The other night before my generator died, I was watching a Frontline episode about the state of anti-terrorism security within the EU, and it appears that terrorists are able to exploit the freedom of movement which is possible in Europe now that borders between countries have become less of an obstruction. In 2008, Ecuador’s National Assembly approved a new constitution that recognizes unfettered mobility across borders as a basic human right. Now some analysts claim Ecuador’s policies have made that country a conduit for terrorists and human trafficking, and a security threat for the entire Western Hemisphere. Donald Trump says he wants to build a “great wall” along the US border with Mexico, but anyone who lives on the border knows this is more complicated than Trump acknowledges and will likely prove to be an election-season pipe dream. This emphasis on a border with Mexico is also in marked contrast to a tradition of trans-border migration which existed for hundreds (perhaps thousands) of years before the arrival of the white man in the early 1800s.
In his first prolonged interview since being elected, Donald Trump still says he’ll build a border wall and that he’ll deport millions of people who are in the US illegally. Saying that his administration will deport “probably 2 million”—and possibly 3 million—people who are in the country illegally, Trump told 60 Minutes’ Lesley Stahl that he wants to secure the border. Trump also seemed willing to consider the plan some of his fellow Republicans have aired, of securing some parts of the border with a fence.
Yet, all this notwithstanding, it has been written that the world impoverishes itself much more through the blocking international migration than any other single act of international policy. Large numbers of people wish to move permanently to other countries—more than 40% of adults in the poorest of nations. But most of them are either ineligible for any form of legal movement or face waiting lists of a decade or more. Walls are a human creation, and hobble the global economy, costing the world roughly half its potential economic product.

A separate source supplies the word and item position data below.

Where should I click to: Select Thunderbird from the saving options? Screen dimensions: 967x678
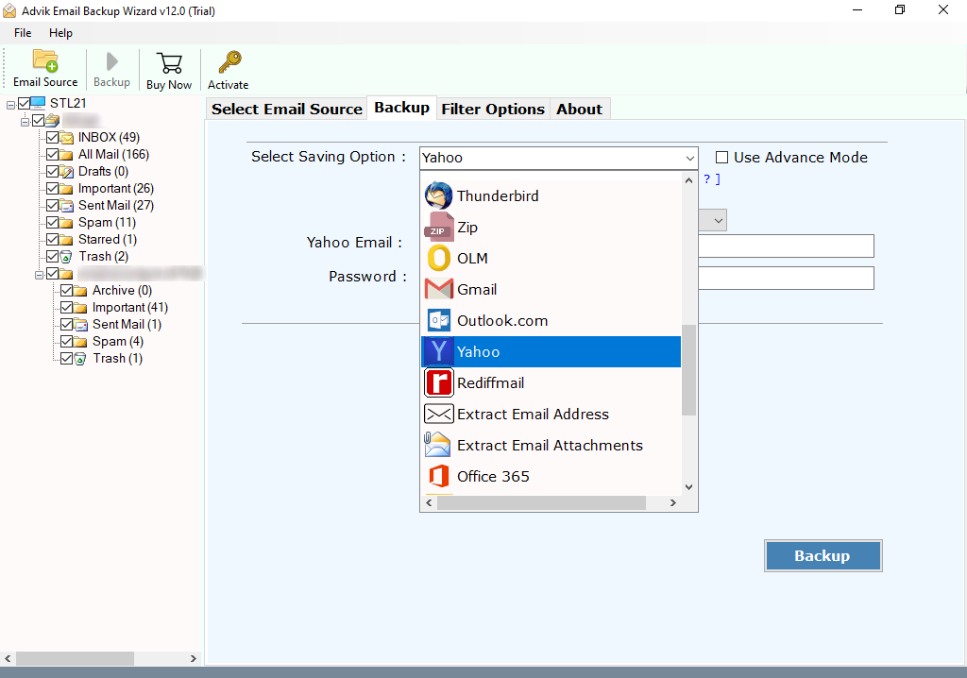498,196
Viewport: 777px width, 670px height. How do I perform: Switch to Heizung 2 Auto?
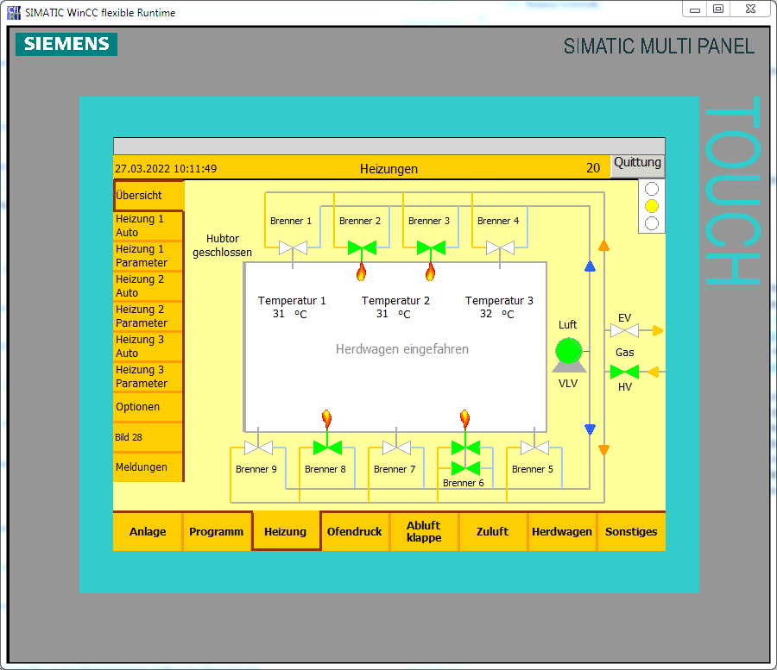pyautogui.click(x=148, y=286)
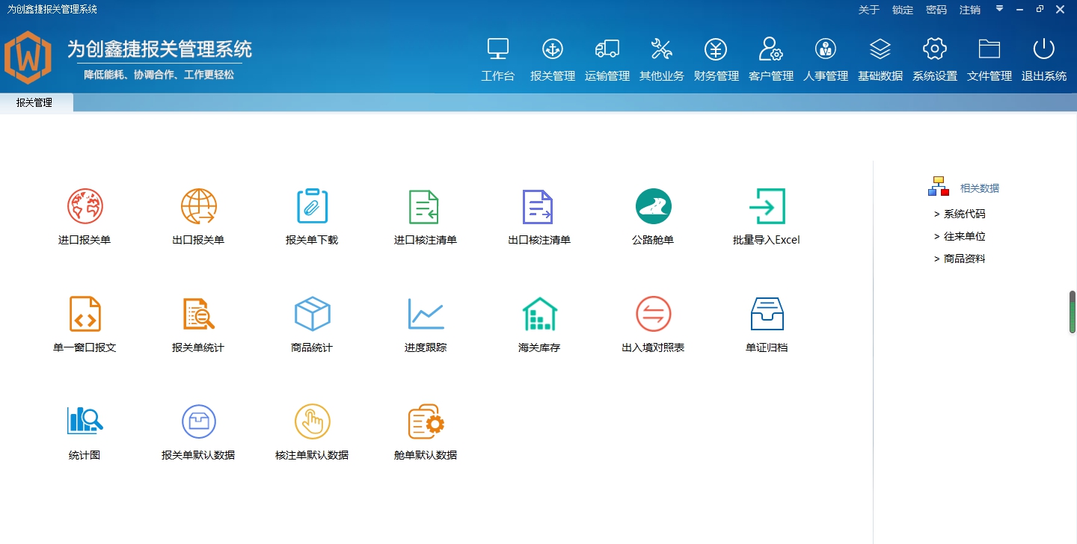The image size is (1077, 544).
Task: Open 批量导入Excel for bulk import
Action: coord(766,216)
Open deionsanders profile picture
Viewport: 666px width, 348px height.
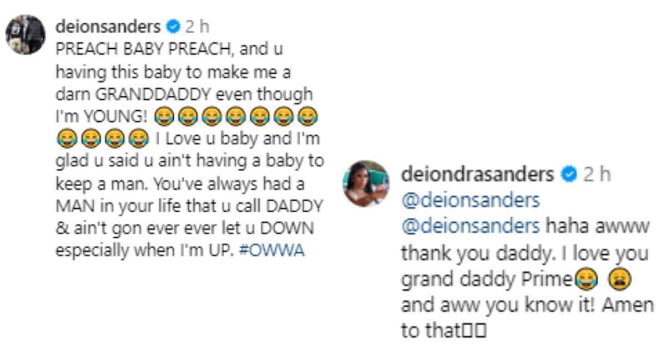point(25,34)

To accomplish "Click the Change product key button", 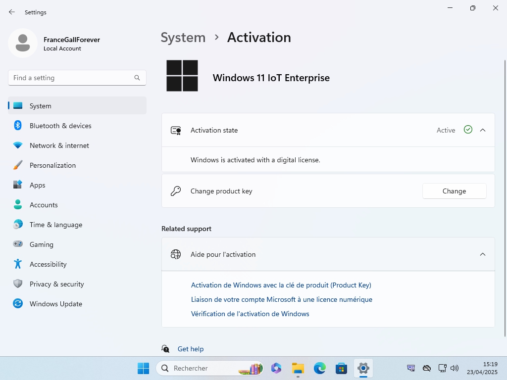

The internet makes it possible for young Africans or Afghans to see with one click of a mouse how Europeans and Americans live. People no longer compare their lives with those of their neighbors but with the planet’s most prosperous inhabitants. The next revolution requires no ideology, political movement, or political leader. You change not the government but the geography. To change your life you need a boat, not a party. It is easier to cross national borders than class barriers.
A worker’s economic productivity depends much more on location than skill. A taxi driver in Ethiopia’s capital, no matter how talented and industrious, cannot earn more than a few thousand dollars a year. The same person doing the same job in New York City can easily earn $35,000 a year. The reason people will pay him that much is that his driving adds more than $35,000 of value to New York’s economy—much more value than his actions can add to the Ethiopian economy.
Simply changing a worker’s location can massively enrich the world economy. And stopping such movement massively impoverishes it.
Many in the EU feel overwhelmed—not by the 1 million and more refugees who have asked for asylum but by the prospect of a future in which their borders are constantly breached by migrants.
The future ageing and shrinking of the incumbent population painted by demographers is frightening even to some of the more robust Europeans. The majorities who feel under threat have emerged as an influential force in politics.
Many people fear that even a minor increase in international migration will wreck their own economies and societies. Those fears deserve a hearing. They are old fears, of the kind that filled US newspapers a century ago. The US population subsequently quadrupled, largely through immigration to already-settled areas. Today, even in crisis, America is the richest country in the world.
It occurs to me that one of the great questions of our age is whether we will rely on external borders to help regulate society, versus internal boundaries. As external borders become more porous, there is unfortunately a corresponding degradation of constraints on the individual. While both of these developments are welcomed from a freedom (non-coercive) perspective, the lessening of internal boundaries is unfortunate from a self-control point-of-view. It seems to me that this situation is a formula for total anarchy (in the worst sense of the term).
I am all for self-regulation by the individual, but many people today (maybe most?) are not prepared for this responsibility. Our current election proves that.